Exercise inputs:

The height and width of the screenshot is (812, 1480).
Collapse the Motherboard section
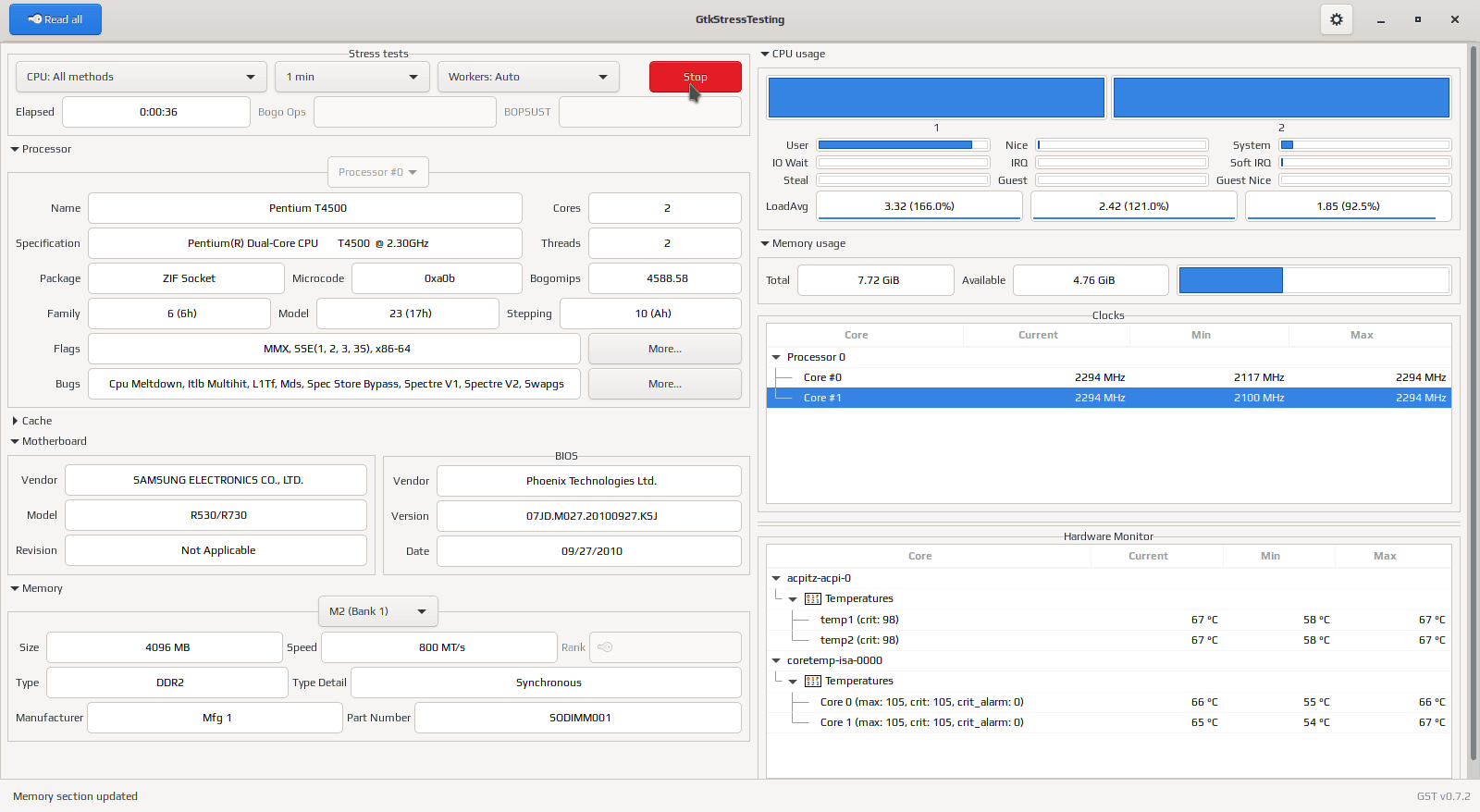(x=48, y=441)
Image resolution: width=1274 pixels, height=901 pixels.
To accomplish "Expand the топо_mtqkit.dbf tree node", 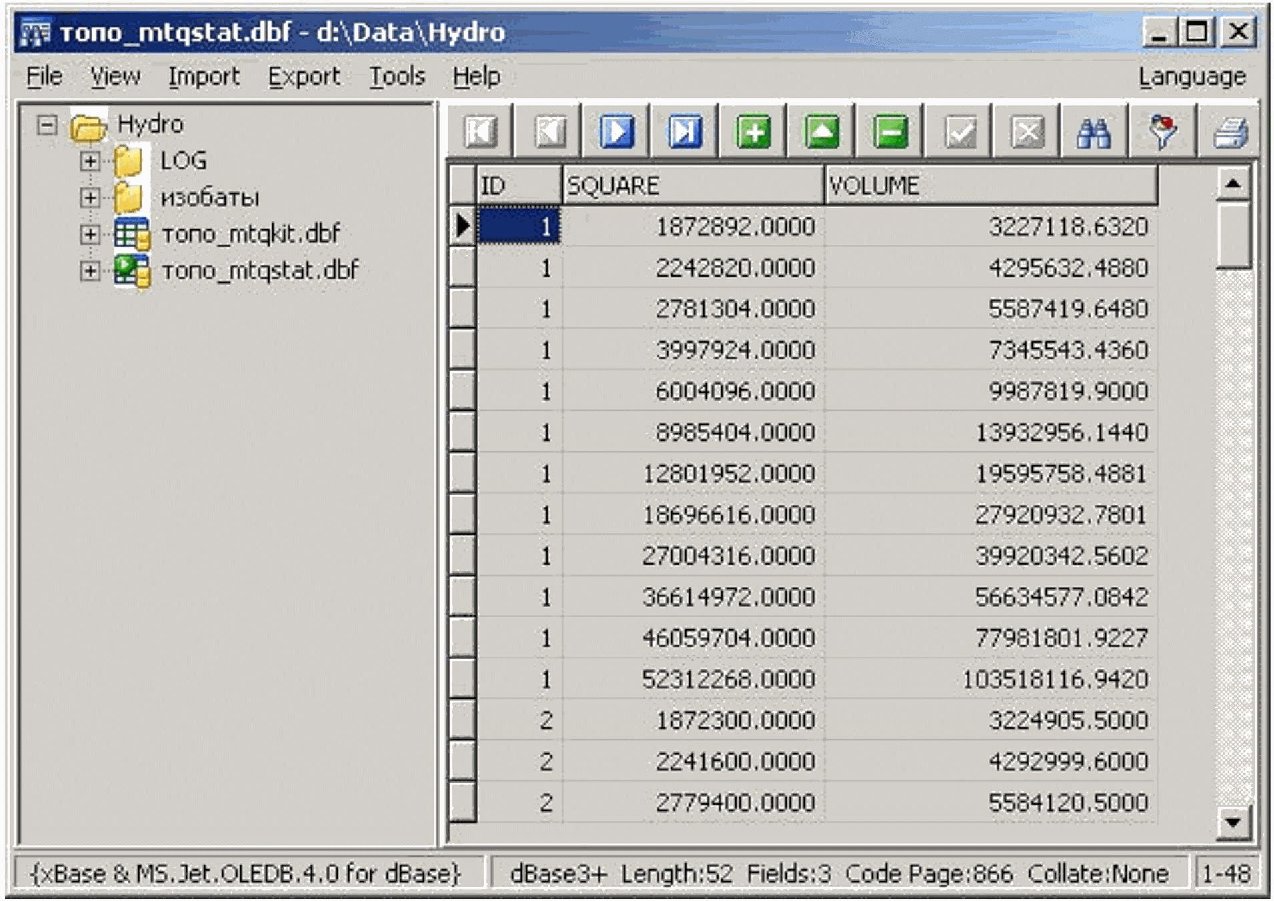I will click(x=91, y=234).
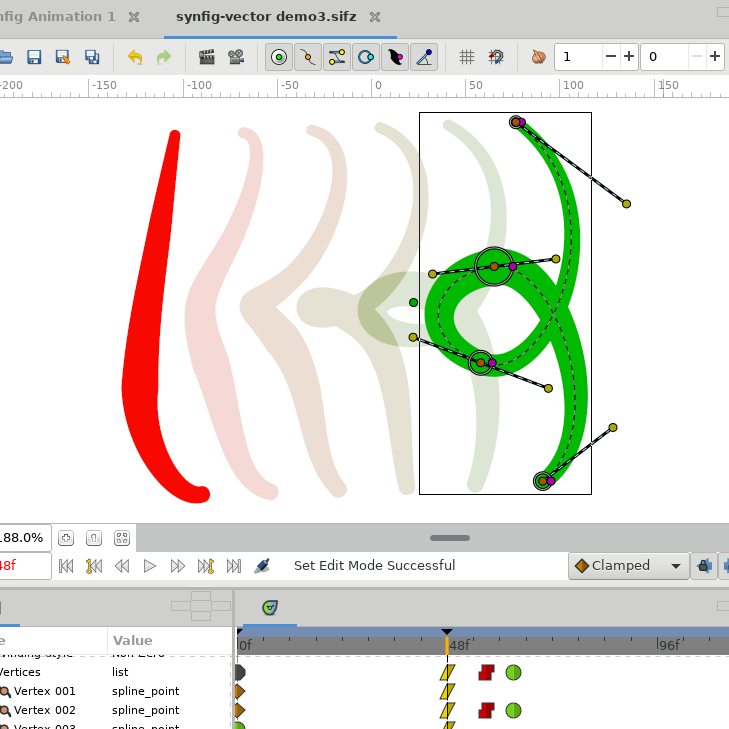Click the Save As icon
729x729 pixels.
(x=63, y=57)
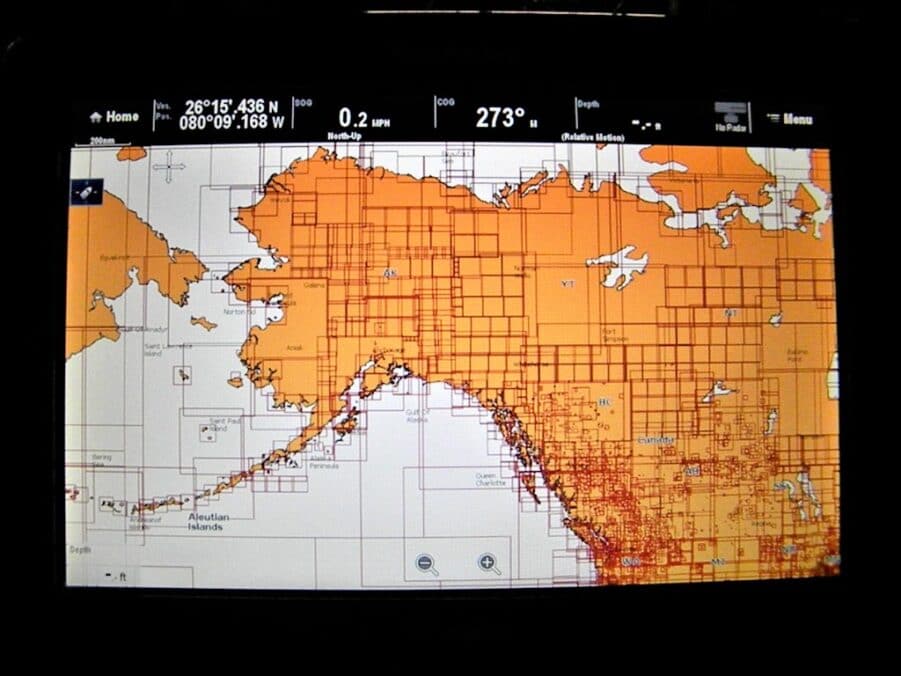The image size is (901, 676).
Task: Open the Ves./Pos. data box
Action: pyautogui.click(x=163, y=113)
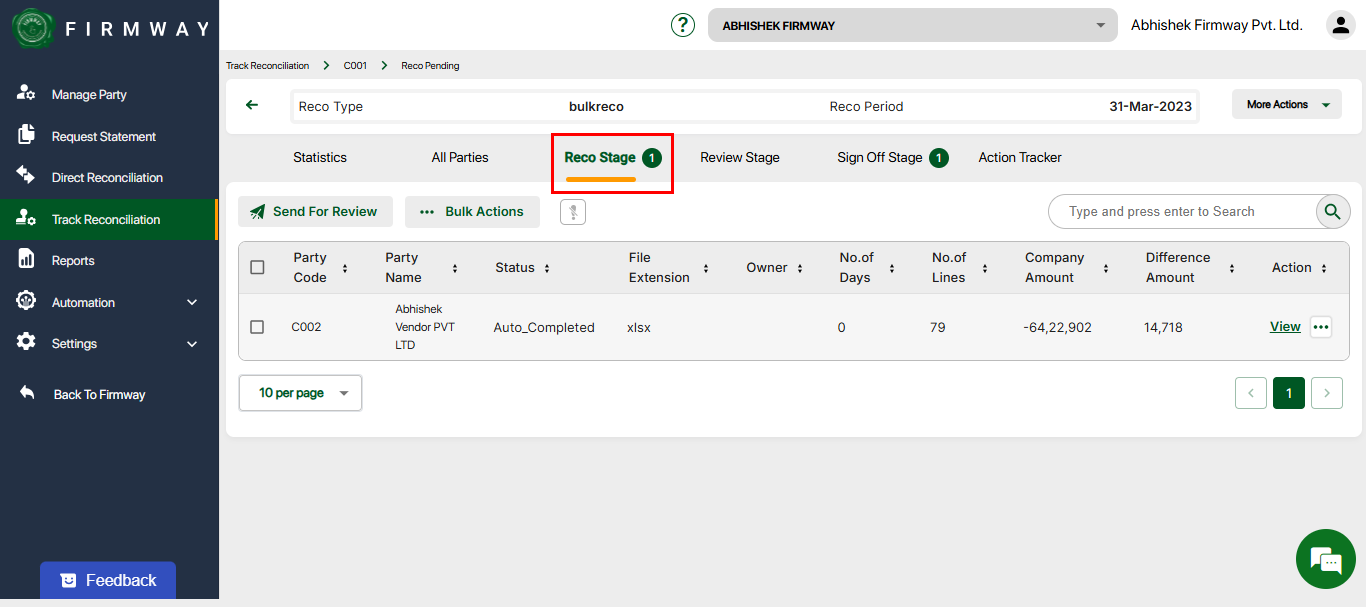
Task: Click the small icon next to Bulk Actions
Action: (573, 212)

Exercise:
Count up the lines of the data that include "width". Reply with a number only.

Answer to this problem:
2